--- Directions ---
Below is a listing; restate from it, character for character, the lines beginning at the line holding "Xiaomi · System Apps (58, 2526)" and ending at the line holding "APKCombo (33, 222)", both included.

--- Exercise data ---
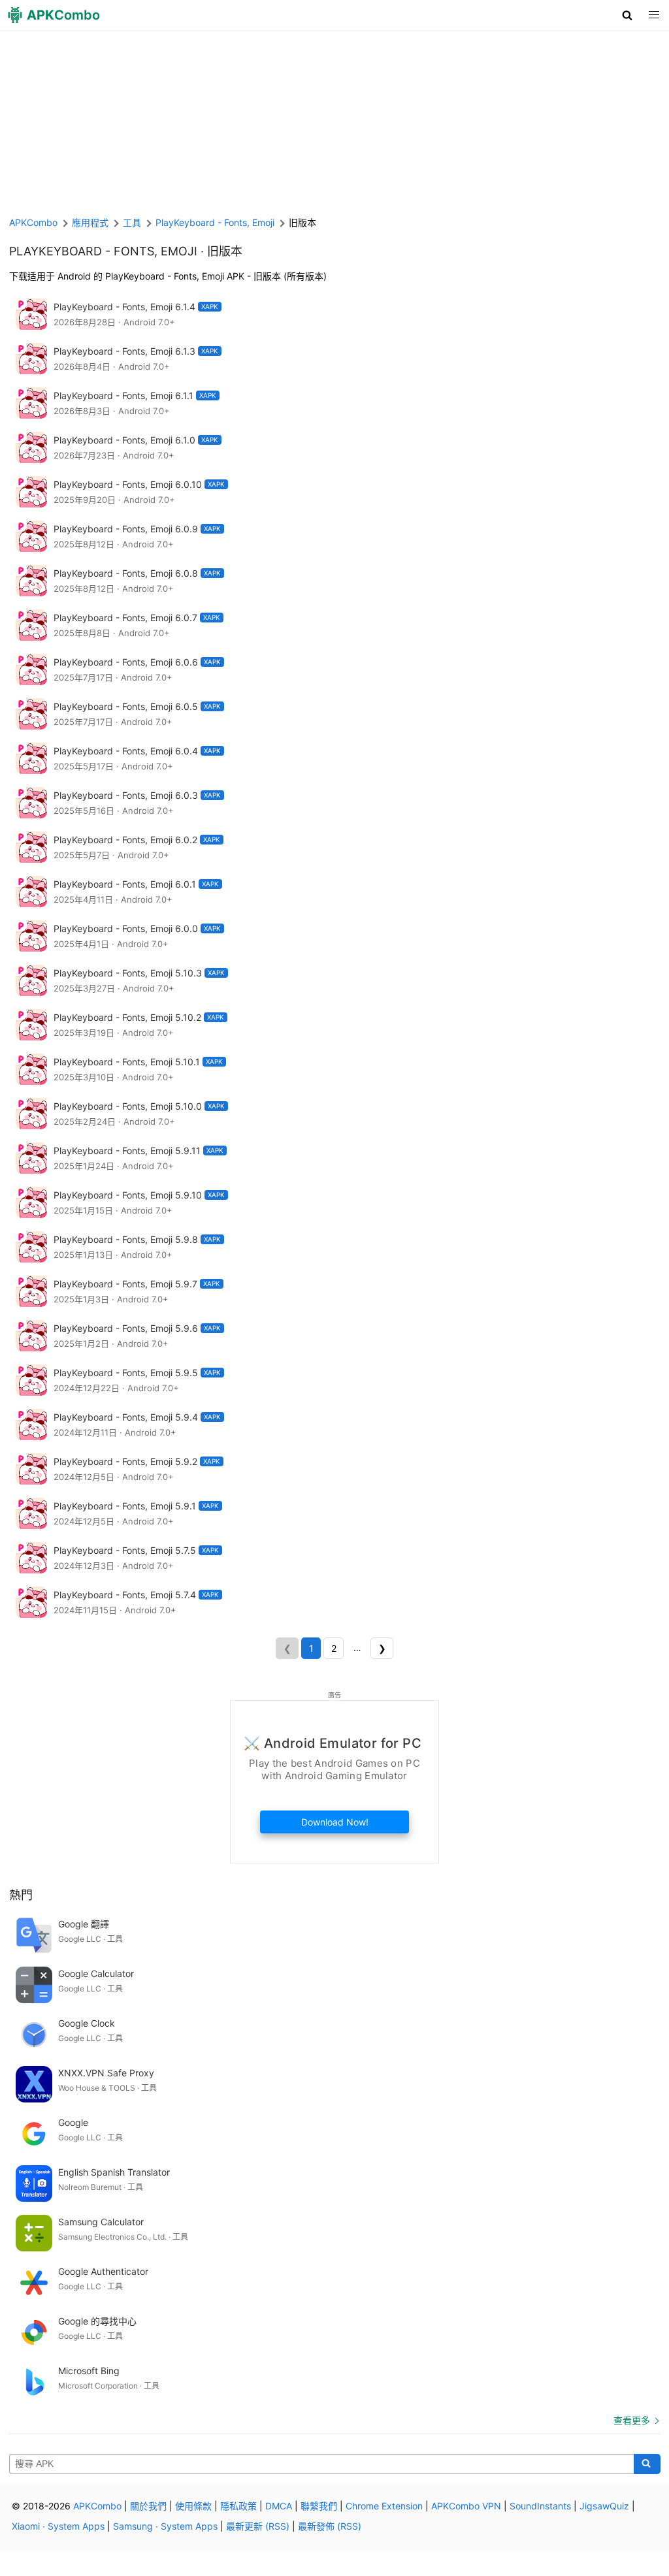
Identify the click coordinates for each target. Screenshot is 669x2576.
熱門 (21, 1895)
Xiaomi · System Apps (58, 2526)
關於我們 (148, 2505)
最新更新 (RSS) (257, 2526)
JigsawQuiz (604, 2505)
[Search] (647, 2464)
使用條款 (193, 2505)
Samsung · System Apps (165, 2526)
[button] (627, 15)
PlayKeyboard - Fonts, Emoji (103, 251)
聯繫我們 (319, 2505)
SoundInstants (540, 2505)
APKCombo (33, 222)
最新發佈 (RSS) (329, 2526)
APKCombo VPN (466, 2505)
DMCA (278, 2505)
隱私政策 (238, 2505)
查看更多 (631, 2420)
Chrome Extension (384, 2505)
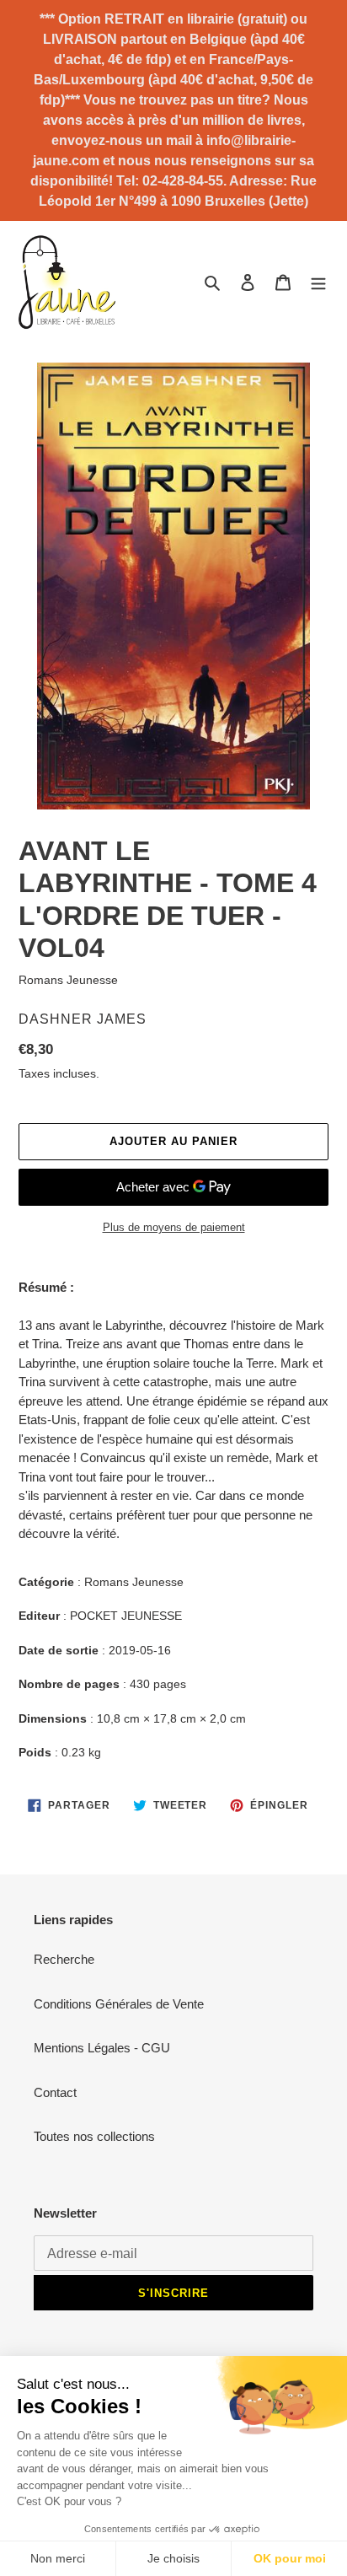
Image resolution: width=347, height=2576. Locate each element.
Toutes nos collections (94, 2136)
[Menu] (318, 282)
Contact (55, 2092)
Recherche (64, 1959)
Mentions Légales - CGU (102, 2048)
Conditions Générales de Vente (119, 2004)
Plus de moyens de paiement (174, 1227)
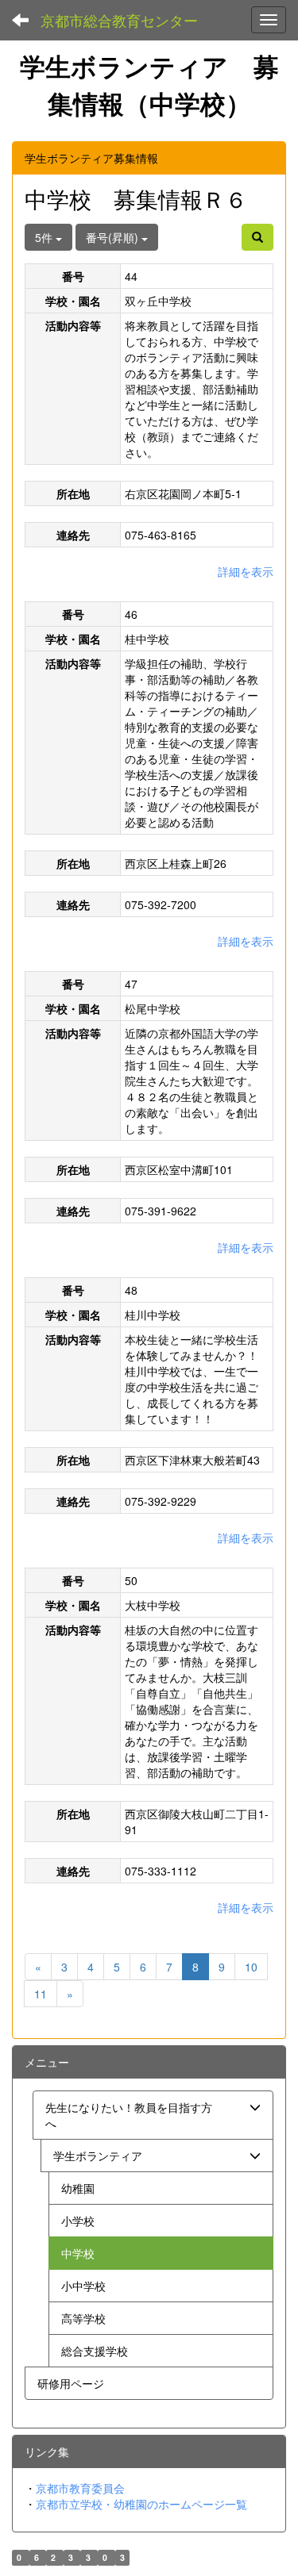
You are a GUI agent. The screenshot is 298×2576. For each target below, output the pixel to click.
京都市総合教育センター (119, 20)
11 (40, 1994)
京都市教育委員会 (80, 2488)
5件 (45, 237)
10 (251, 1967)
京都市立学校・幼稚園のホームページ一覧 (141, 2504)
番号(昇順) (113, 237)
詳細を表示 (245, 571)
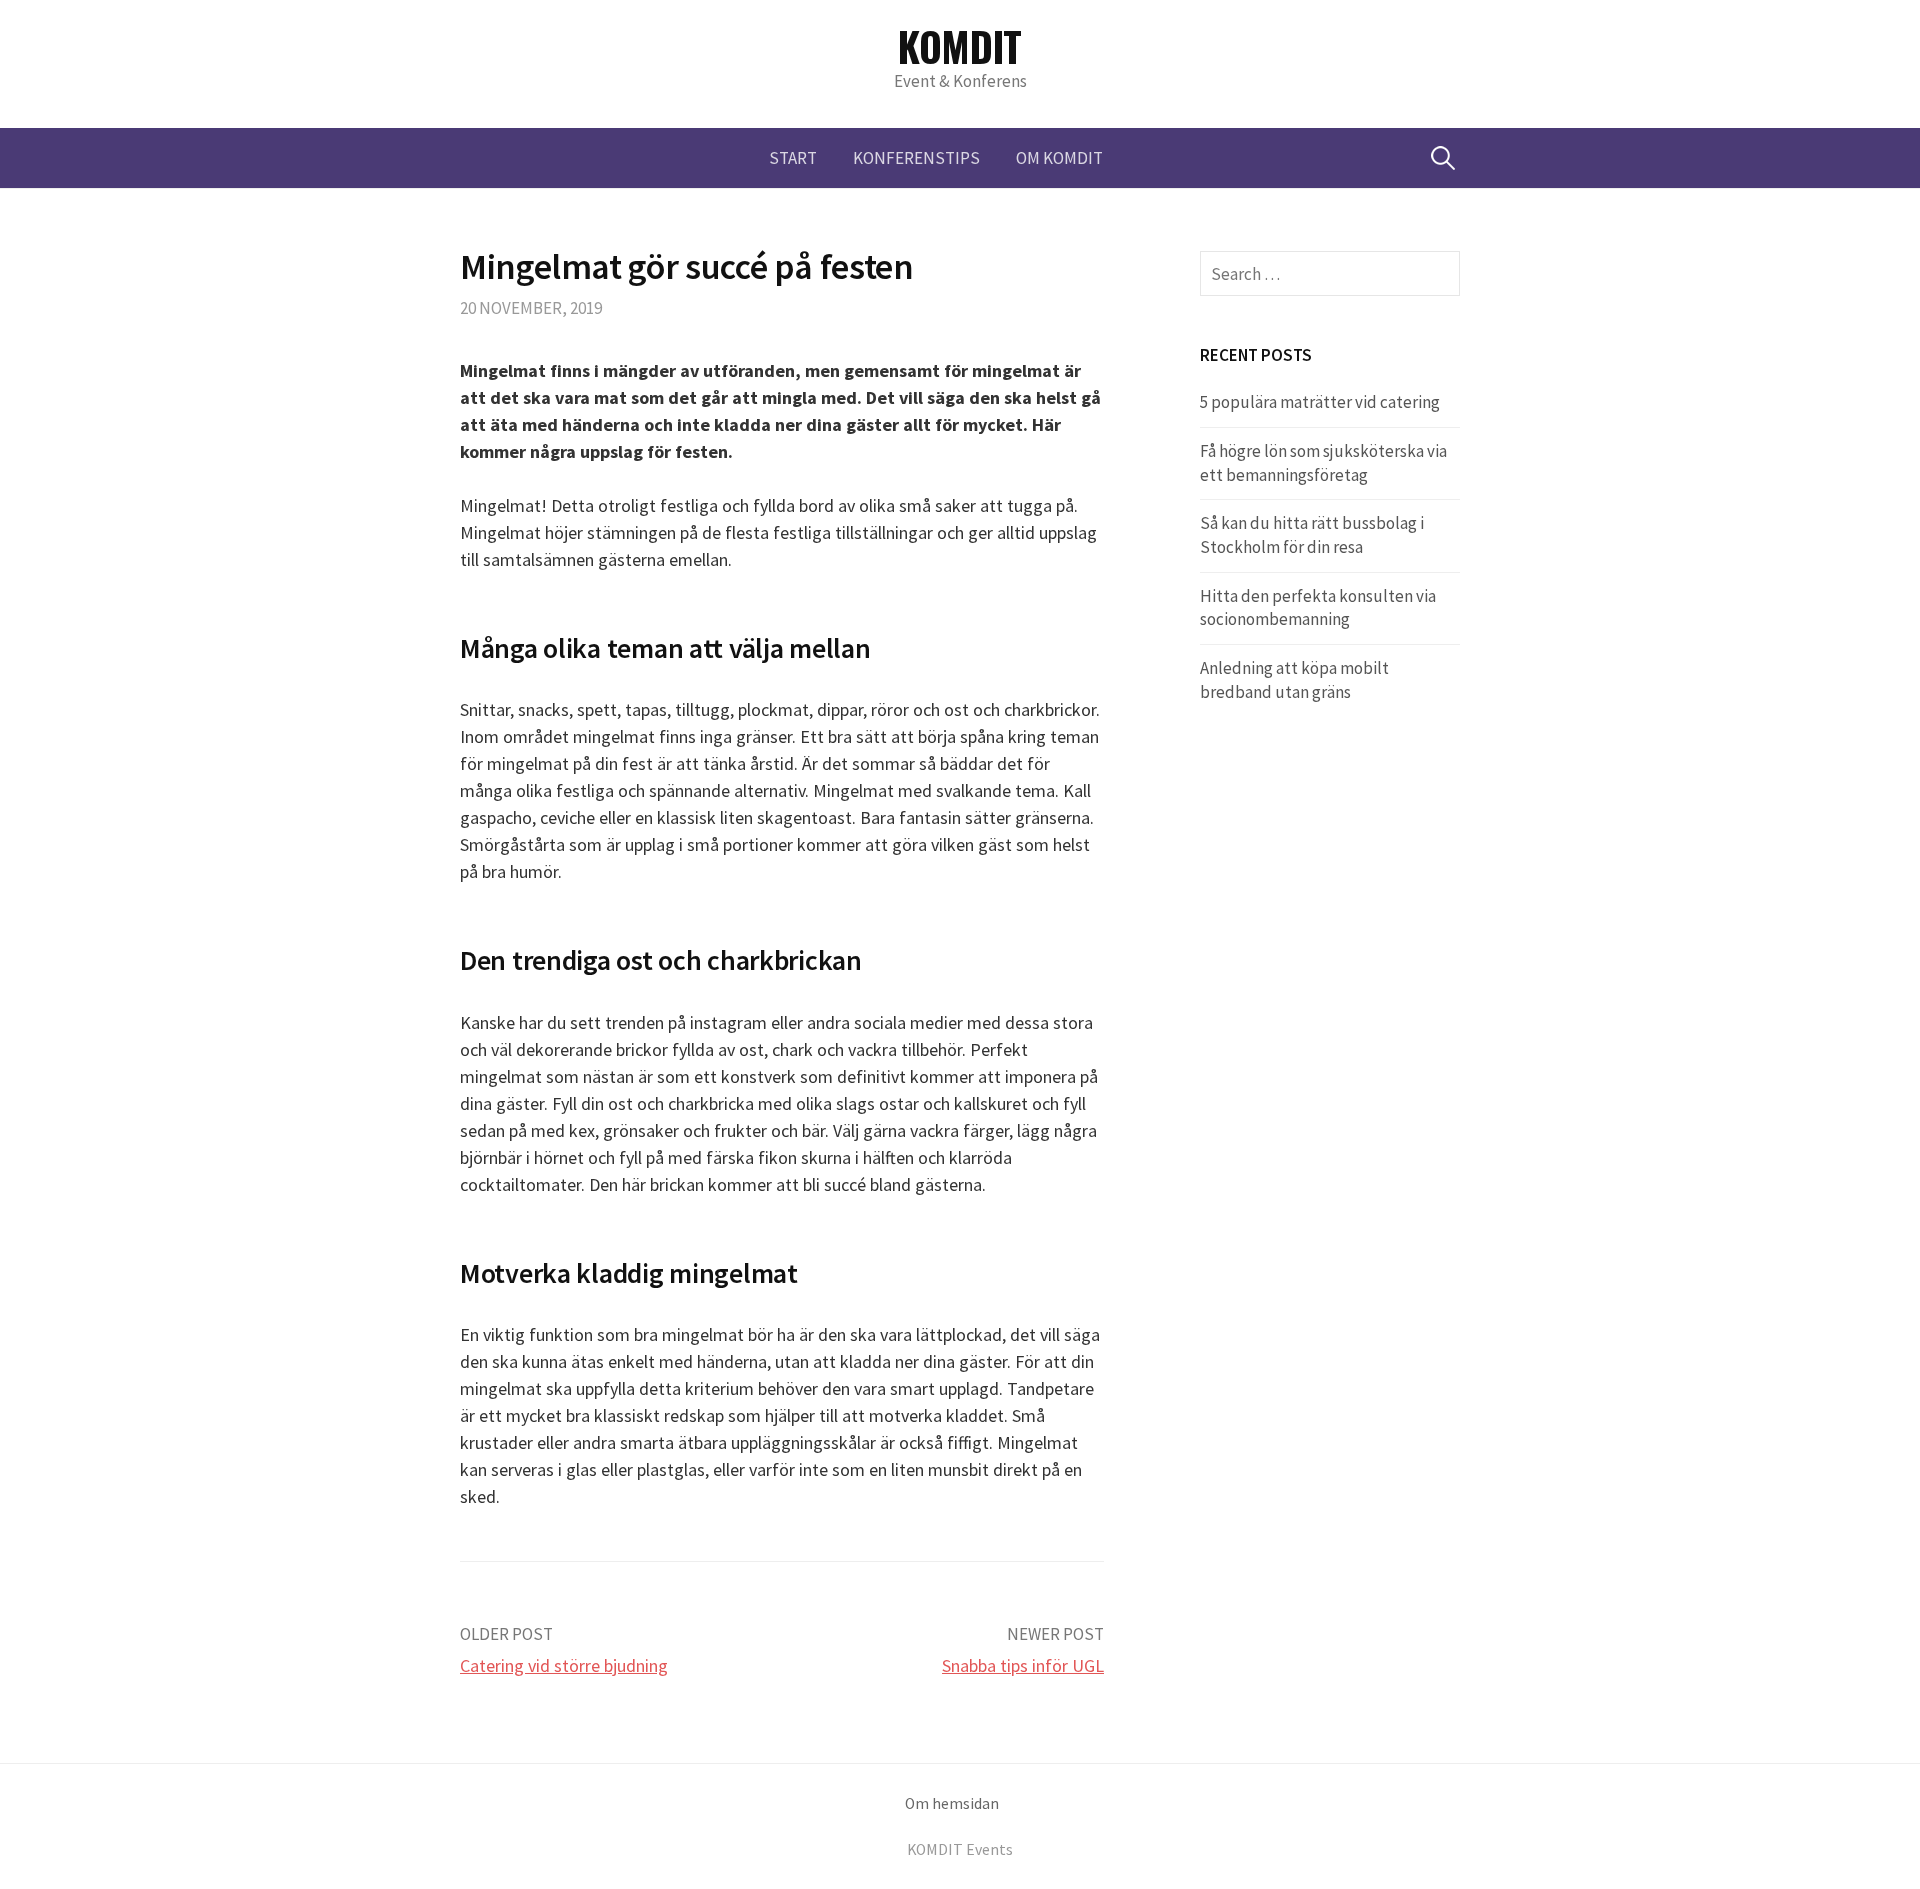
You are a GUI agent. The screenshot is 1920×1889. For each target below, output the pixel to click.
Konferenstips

--- Written response ---
Xiaomi · System Apps (58, 2526)
關於我們 (148, 2505)
最新更新 (RSS) (257, 2526)
JigsawQuiz (604, 2505)
[Search] (647, 2464)
使用條款 (193, 2505)
Samsung · System Apps (165, 2526)
[button] (627, 15)
PlayKeyboard - Fonts, Emoji (103, 251)
聯繫我們 (319, 2505)
SoundInstants (540, 2505)
APKCombo (33, 222)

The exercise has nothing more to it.